PROBLEM TO WORK ON:
Put each nonblank line of the listing below into a Markdown table, numbering the rows in a "Row" column and placing the line itself in a "Text" column.
--- START DATA LISTING ---
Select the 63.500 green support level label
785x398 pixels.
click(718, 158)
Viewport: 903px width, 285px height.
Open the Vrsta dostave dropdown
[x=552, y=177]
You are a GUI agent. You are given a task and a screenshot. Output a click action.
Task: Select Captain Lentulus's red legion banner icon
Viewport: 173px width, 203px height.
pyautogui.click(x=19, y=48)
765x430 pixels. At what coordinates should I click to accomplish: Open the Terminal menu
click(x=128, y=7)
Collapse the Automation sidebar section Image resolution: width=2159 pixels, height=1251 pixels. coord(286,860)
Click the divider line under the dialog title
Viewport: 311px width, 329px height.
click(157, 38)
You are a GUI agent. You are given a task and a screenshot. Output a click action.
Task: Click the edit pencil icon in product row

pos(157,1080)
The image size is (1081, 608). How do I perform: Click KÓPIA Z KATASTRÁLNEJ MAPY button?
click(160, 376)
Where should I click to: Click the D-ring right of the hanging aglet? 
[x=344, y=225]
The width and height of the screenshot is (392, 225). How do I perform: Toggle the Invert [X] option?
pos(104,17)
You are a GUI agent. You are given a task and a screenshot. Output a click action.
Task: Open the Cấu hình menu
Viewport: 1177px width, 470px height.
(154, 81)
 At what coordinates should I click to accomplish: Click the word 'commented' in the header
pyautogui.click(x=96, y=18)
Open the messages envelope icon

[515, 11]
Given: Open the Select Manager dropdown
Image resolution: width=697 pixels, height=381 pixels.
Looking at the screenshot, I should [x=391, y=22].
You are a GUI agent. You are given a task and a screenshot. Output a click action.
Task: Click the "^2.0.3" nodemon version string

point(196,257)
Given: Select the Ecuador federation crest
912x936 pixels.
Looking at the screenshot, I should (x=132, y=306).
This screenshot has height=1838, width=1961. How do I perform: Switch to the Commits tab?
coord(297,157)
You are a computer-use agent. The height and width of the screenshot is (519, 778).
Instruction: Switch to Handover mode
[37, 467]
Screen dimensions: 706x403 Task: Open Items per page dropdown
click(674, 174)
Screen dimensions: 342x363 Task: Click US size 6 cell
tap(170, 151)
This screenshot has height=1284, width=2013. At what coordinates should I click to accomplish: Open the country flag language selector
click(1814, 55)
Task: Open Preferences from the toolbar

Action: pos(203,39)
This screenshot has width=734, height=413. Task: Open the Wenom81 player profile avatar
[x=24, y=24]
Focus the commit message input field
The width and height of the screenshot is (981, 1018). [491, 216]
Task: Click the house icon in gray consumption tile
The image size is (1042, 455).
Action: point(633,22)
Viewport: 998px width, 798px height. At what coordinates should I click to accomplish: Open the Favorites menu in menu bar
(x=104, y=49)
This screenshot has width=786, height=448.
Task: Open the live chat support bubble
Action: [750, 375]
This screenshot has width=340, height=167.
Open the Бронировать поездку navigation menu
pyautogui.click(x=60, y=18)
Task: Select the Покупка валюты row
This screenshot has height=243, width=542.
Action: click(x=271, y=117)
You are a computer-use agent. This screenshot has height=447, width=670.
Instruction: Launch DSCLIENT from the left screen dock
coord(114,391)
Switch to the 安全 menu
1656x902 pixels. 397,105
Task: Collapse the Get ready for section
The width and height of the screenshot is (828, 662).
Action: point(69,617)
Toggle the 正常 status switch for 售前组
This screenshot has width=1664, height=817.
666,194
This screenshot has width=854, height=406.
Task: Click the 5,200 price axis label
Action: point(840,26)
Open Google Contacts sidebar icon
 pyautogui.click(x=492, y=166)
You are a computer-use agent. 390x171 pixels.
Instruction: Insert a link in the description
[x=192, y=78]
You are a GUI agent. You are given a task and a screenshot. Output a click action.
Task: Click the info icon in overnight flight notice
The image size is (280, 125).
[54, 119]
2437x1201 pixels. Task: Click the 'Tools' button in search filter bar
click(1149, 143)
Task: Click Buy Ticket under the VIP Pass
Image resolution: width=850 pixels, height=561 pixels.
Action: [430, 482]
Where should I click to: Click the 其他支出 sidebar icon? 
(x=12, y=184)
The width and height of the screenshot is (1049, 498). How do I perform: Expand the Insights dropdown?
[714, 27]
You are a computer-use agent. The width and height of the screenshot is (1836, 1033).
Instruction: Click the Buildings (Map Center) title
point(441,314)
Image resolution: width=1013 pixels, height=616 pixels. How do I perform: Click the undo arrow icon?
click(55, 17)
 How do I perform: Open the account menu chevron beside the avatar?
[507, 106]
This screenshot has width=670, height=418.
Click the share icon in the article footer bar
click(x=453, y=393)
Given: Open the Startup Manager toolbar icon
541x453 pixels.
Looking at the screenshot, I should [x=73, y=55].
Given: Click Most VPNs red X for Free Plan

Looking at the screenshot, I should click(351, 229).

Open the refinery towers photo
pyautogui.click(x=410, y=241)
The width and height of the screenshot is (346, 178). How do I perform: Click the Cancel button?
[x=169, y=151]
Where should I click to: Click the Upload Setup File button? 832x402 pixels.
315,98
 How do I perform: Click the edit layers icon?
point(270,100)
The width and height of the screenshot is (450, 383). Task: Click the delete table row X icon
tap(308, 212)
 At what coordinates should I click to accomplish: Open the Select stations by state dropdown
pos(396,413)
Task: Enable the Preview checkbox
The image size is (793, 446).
--- END DATA LISTING ---
WRITTEN SOLUTION:
| Row | Text |
|---|---|
| 1 | Select the 63.500 green support level label |
| 2 | 785x398 pixels. |
| 3 | click(718, 158) |
| 4 | Viewport: 903px width, 285px height. |
| 5 | Open the Vrsta dostave dropdown |
| 6 | [x=552, y=177] |
| 7 | You are a GUI agent. You are given a task and a screenshot. Output a click action. |
| 8 | Task: Select Captain Lentulus's red legion banner icon |
| 9 | Viewport: 173px width, 203px height. |
| 10 | pyautogui.click(x=19, y=48) |
| 11 | 765x430 pixels. At what coordinates should I click to accomplish: Open the Terminal menu |
| 12 | click(x=128, y=7) |
| 13 | Collapse the Automation sidebar section Image resolution: width=2159 pixels, height=1251 pixels. coord(286,860) |
| 14 | Click the divider line under the dialog title |
| 15 | Viewport: 311px width, 329px height. |
| 16 | click(157, 38) |
| 17 | You are a GUI agent. You are given a task and a screenshot. Output a click action. |
| 18 | Task: Click the edit pencil icon in product row |
| 19 | pos(157,1080) |
| 20 | The image size is (1081, 608). How do I perform: Click KÓPIA Z KATASTRÁLNEJ MAPY button? |
| 21 | click(160, 376) |
| 22 | Where should I click to: Click the D-ring right of the hanging aglet?  |
| 23 | [x=344, y=225] |
| 24 | The width and height of the screenshot is (392, 225). How do I perform: Toggle the Invert [X] option? |
| 25 | pos(104,17) |
| 26 | You are a GUI agent. You are given a task and a screenshot. Output a click action. |
| 27 | Task: Open the Cấu hình menu |
| 28 | Viewport: 1177px width, 470px height. |
| 29 | (154, 81) |
| 30 |  At what coordinates should I click to accomplish: Click the word 'commented' in the header |
| 31 | pyautogui.click(x=96, y=18) |
| 32 | Open the messages envelope icon |
| 33 | [515, 11] |
| 34 | Given: Open the Select Manager dropdown |
| 35 | Image resolution: width=697 pixels, height=381 pixels. |
| 36 | Looking at the screenshot, I should [x=391, y=22]. |
| 37 | You are a GUI agent. You are given a task and a screenshot. Output a click action. |
| 38 | Task: Click the "^2.0.3" nodemon version string |
| 39 | point(196,257) |
| 40 | Given: Select the Ecuador federation crest |
| 41 | 912x936 pixels. |
| 42 | Looking at the screenshot, I should (x=132, y=306). |
| 43 | This screenshot has height=1838, width=1961. How do I perform: Switch to the Commits tab? |
| 44 | coord(297,157) |
| 45 | You are a computer-use agent. The height and width of the screenshot is (519, 778). |
| 46 | Instruction: Switch to Handover mode |
| 47 | [37, 467] |
| 48 | Screen dimensions: 706x403 Task: Open Items per page dropdown |
| 49 | click(674, 174) |
| 50 | Screen dimensions: 342x363 Task: Click US size 6 cell |
| 51 | tap(170, 151) |
| 52 | This screenshot has height=1284, width=2013. At what coordinates should I click to accomplish: Open the country flag language selector |
| 53 | click(1814, 55) |
| 54 | Task: Open Preferences from the toolbar |
| 55 | Action: pos(203,39) |
| 56 | This screenshot has width=734, height=413. Task: Open the Wenom81 player profile avatar |
| 57 | [x=24, y=24] |
| 58 | Focus the commit message input field |
| 59 | The width and height of the screenshot is (981, 1018). [491, 216] |
| 60 | Task: Click the house icon in gray consumption tile |
| 61 | The image size is (1042, 455). |
| 62 | Action: point(633,22) |
| 63 | Viewport: 998px width, 798px height. At what coordinates should I click to accomplish: Open the Favorites menu in menu bar |
| 64 | (x=104, y=49) |
| 65 | This screenshot has width=786, height=448. |
| 66 | Task: Open the live chat support bubble |
| 67 | Action: [750, 375] |
| 68 | This screenshot has width=340, height=167. |
| 69 | Open the Бронировать поездку navigation menu |
| 70 | pyautogui.click(x=60, y=18) |
| 71 | Task: Select the Покупка валюты row |
| 72 | This screenshot has height=243, width=542. |
| 73 | Action: click(x=271, y=117) |
| 74 | You are a computer-use agent. This screenshot has height=447, width=670. |
| 75 | Instruction: Launch DSCLIENT from the left screen dock |
| 76 | coord(114,391) |
| 77 | Switch to the 安全 menu |
| 78 | 1656x902 pixels. 397,105 |
| 79 | Task: Collapse the Get ready for section |
| 80 | The width and height of the screenshot is (828, 662). |
| 81 | Action: point(69,617) |
| 82 | Toggle the 正常 status switch for 售前组 |
| 83 | This screenshot has width=1664, height=817. |
| 84 | 666,194 |
| 85 | This screenshot has width=854, height=406. |
| 86 | Task: Click the 5,200 price axis label |
| 87 | Action: point(840,26) |
| 88 | Open Google Contacts sidebar icon |
| 89 |  pyautogui.click(x=492, y=166) |
| 90 | You are a computer-use agent. 390x171 pixels. |
| 91 | Instruction: Insert a link in the description |
| 92 | [x=192, y=78] |
| 93 | You are a GUI agent. You are given a task and a screenshot. Output a click action. |
| 94 | Task: Click the info icon in overnight flight notice |
| 95 | The image size is (280, 125). |
| 96 | [54, 119] |
| 97 | 2437x1201 pixels. Task: Click the 'Tools' button in search filter bar |
| 98 | click(1149, 143) |
| 99 | Task: Click Buy Ticket under the VIP Pass |
| 100 | Image resolution: width=850 pixels, height=561 pixels. |
| 101 | Action: [430, 482] |
| 102 | Where should I click to: Click the 其他支出 sidebar icon?  |
| 103 | (x=12, y=184) |
| 104 | The width and height of the screenshot is (1049, 498). How do I perform: Expand the Insights dropdown? |
| 105 | [714, 27] |
| 106 | You are a computer-use agent. The width and height of the screenshot is (1836, 1033). |
| 107 | Instruction: Click the Buildings (Map Center) title |
| 108 | point(441,314) |
| 109 | Image resolution: width=1013 pixels, height=616 pixels. How do I perform: Click the undo arrow icon? |
| 110 | click(55, 17) |
| 111 |  How do I perform: Open the account menu chevron beside the avatar? |
| 112 | [507, 106] |
| 113 | This screenshot has width=670, height=418. |
| 114 | Click the share icon in the article footer bar |
| 115 | click(x=453, y=393) |
| 116 | Given: Open the Startup Manager toolbar icon |
| 117 | 541x453 pixels. |
| 118 | Looking at the screenshot, I should [x=73, y=55]. |
| 119 | Given: Click Most VPNs red X for Free Plan |
| 120 | Looking at the screenshot, I should click(351, 229). |
| 121 | Open the refinery towers photo |
| 122 | pyautogui.click(x=410, y=241) |
| 123 | The width and height of the screenshot is (346, 178). How do I perform: Click the Cancel button? |
| 124 | [x=169, y=151] |
| 125 | Where should I click to: Click the Upload Setup File button? 832x402 pixels. |
| 126 | 315,98 |
| 127 |  How do I perform: Click the edit layers icon? |
| 128 | point(270,100) |
| 129 | The width and height of the screenshot is (450, 383). Task: Click the delete table row X icon |
| 130 | tap(308, 212) |
| 131 |  At what coordinates should I click to accomplish: Open the Select stations by state dropdown |
| 132 | pos(396,413) |
| 133 | Task: Enable the Preview checkbox |
| 134 | The image size is (793, 446). |